It is well known that a company served with a statutory demand has 21 days to comply. If the recipient fails to pay the amount of the demand (or obtain a court order extending the period for compliance) within the period of 21 days after the demand is served, the creditor may rely on the failure as a basis to apply for the company to be wound up in insolvency. But what if the company pays, or seeks to pay, the amount of the statutory demand after the 21 day period has expired? Can the creditor still apply to have the company wound up in insolvency, and if so, what are the prospects of the Court making such an order?
The above issues have been considered in two 2019 decisions of the Supreme Court of Victoria.
In the matter of HGC Properties Pty Ltd  VSC 202 (25 March 2019)
An Owners Corporation obtained judgment against HGC Properties Pty Ltd ("the Company") for a total $240,638.02 in respect of unpaid fees and levies. In the meantime another party had filed an application to wind up the Company in insolvency. At the first return of the matter, the plaintiff was given leave to withdraw from the proceeding on the basis it had been paid its underlying debt. The Owners Corporation then filed an interlocutory process to be substituted as applicant for the Company to be wound up.
At the next return of the matter, the Company’s counsel produced a bank cheque and sought to tender it as payment of the entire amount of the judgment debt. Payment was refused by the Owners Corporation. However, the Court ordered that the bank cheque be paid into Court pending the resolution of the proceeding. In addition, the defendant made payments to the Owners Corporation in respect of interest on the judgment debt.
One of the questions for the Court was whether in all the circumstances the Owners Corporation should be prevented from being substituted as plaintiff, in the exercise of the Court's discretion.
The Court observed as follows at : "The object of a tender is not to end all controversy between the parties but to “throw the risk of further controversy upon the other party”. So long as a defendant is able to show that he or she was willing to unconditionally pay the entirety of an amount falling due, then tender will be effective". Other relevant principles referred to by the Court included that:
- a valid tender and payment into Court does not eliminate the debt itself, that is, the creditor's status is preserved;
- a tender may be valid even if proffered “without admissions” or “under protest”, provided only it is unconditional; and
- the creditor's reasons for refusal of payment, and specifically whether the creditor has acted unreasonably in refusing payment, is a matter relevant to the exercise of the court's discretion.
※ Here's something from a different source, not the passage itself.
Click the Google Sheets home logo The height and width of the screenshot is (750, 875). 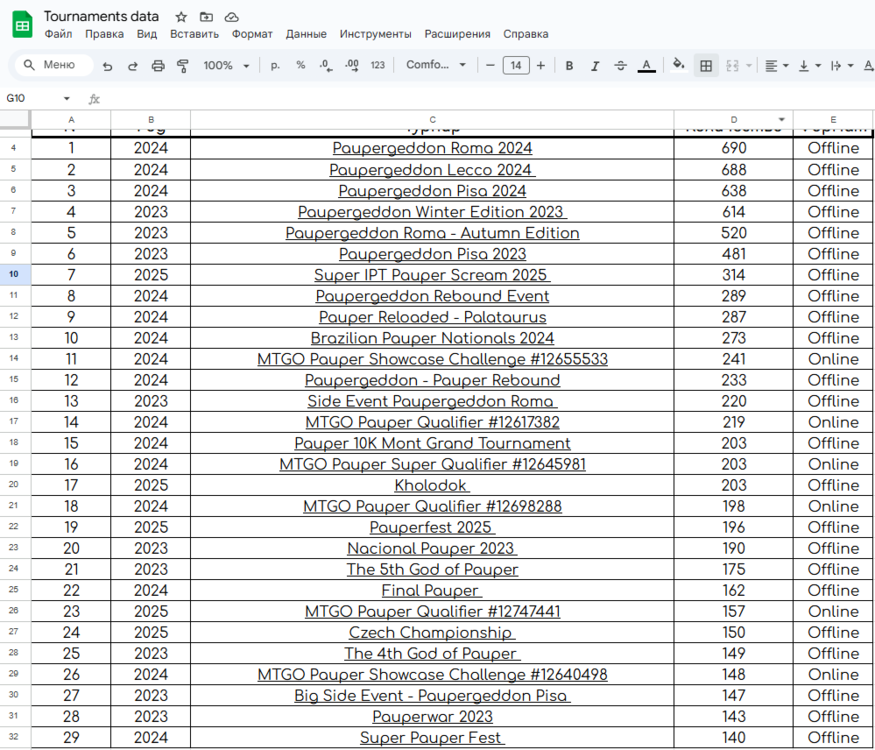22,25
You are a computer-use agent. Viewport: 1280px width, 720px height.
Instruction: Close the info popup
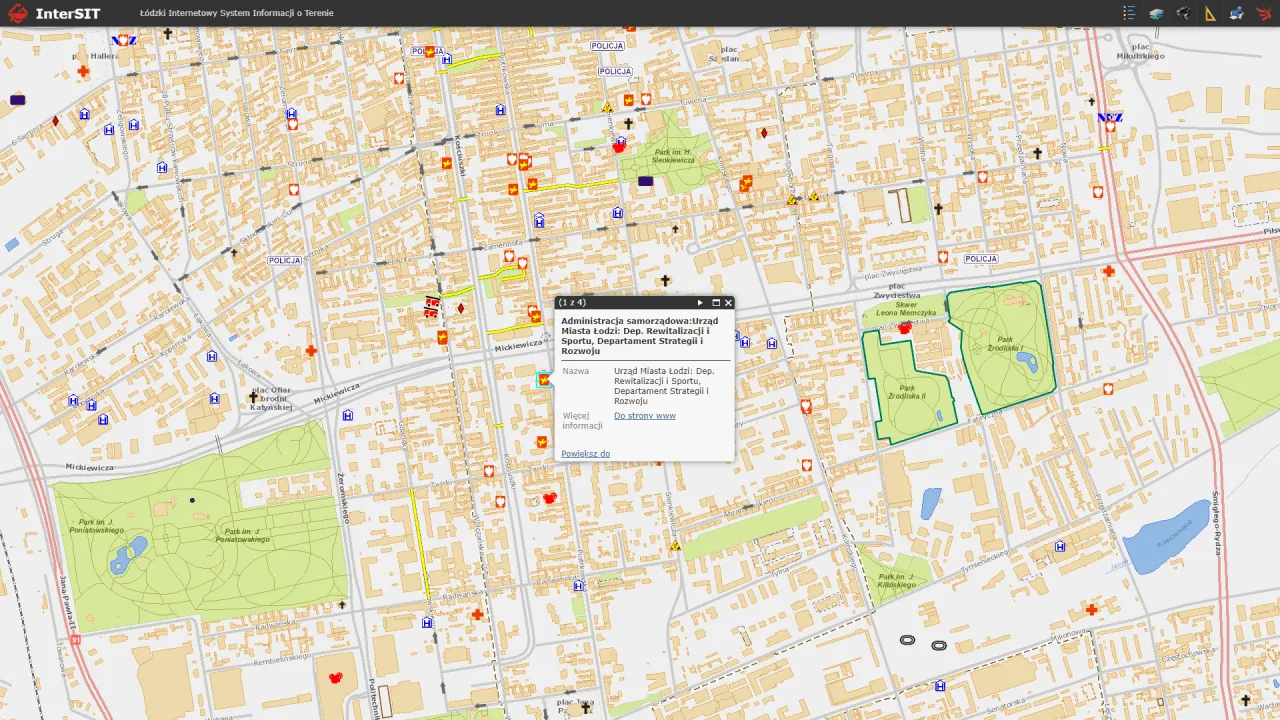click(x=729, y=302)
Ultimately the Court concluded that even assuming the Owners Corporation had not acted unreasonably in refusing to accept the tender, as a matter of discretion and having regard to all of the surrounding circumstances, it should not be substituted as applicant for the Company to be wound up. In reaching this decision the Court accorded great weight to the Company's actual payment into Court.
In the matter of Vitamin Co Pty Ltd  VSC 540 (23 August 2019)
In this more recent case, the statutory demand issued by the plaintiff claimed the "relatively trivial" amount of $2,372.36 (being only slightly higher than the prescribed statutory minimum). The solicitors for the defendant wrote to the plaintiff’s solicitors confirming that they held an amount referable to the statutory demand in their trust account. They also stated that they were instructed to pay that amount to the plaintiff in satisfaction of the debt on the basis that: (a) the debt remained disputed; and (b) “[t]he payment is made under protest and will be the subject of recovery proceedings for damages in due course”.
The plaintiff declined to accept payment because of a concern that the defendant was insolvent. The defendant sought and was given leave to pay the relevant funds into Court. It then did so. The Company opposed the winding up application on various grounds including that it had sought to pay the debt.
In these circumstances the Court held that the tender was unconditional (whilst the solicitor's reference to the payment being the subject of separate proceedings for damages was "inelegantly worded", the Court accepted that it "simply evinced an attempt to reserve the defendant’s rights"). Further, the potential for the payment to constitute a voidable transaction was not a sufficient basis to refuse the tender. The Court held at :
"I am satisfied that the defendant has demonstrated valid tender in respect of the amount of the statutory demand. That amount has been paid into Court and the defendant remains willing to discharge the debt. These are matters which strongly weigh in favour of the Court exercising its discretion to refuse to make a winding up order".
The Court ultimately declined to make a winding up order against the defendant notwithstanding that it had tried, but failed to displace the statutory presumption of insolvency.
Points to take away
If a company fails to comply with a statutory demand within the 21 day period (thus giving rise to a presumption of insolvency) all is not lost, particularly if the company subsequently becomes able to pay the amount of the demand.
The company should attempt in the first instance to unconditionally tender the debt to the creditor which issued the demand.
If the creditor refuses to accept the tender, and subsequently applies to have the company wound up in insolvency, the company should seek leave to pay the relevant funds into Court then (assuming leave is granted) do so. It should also thereafter manifest a continued readiness and willingness to pay the same to the creditor, together with interest.
A valid tender and payment into Court will be a matter relevant to the exercise of the Court's discretion to substitute the applicant for a company to be wound up, and to make a winding up order.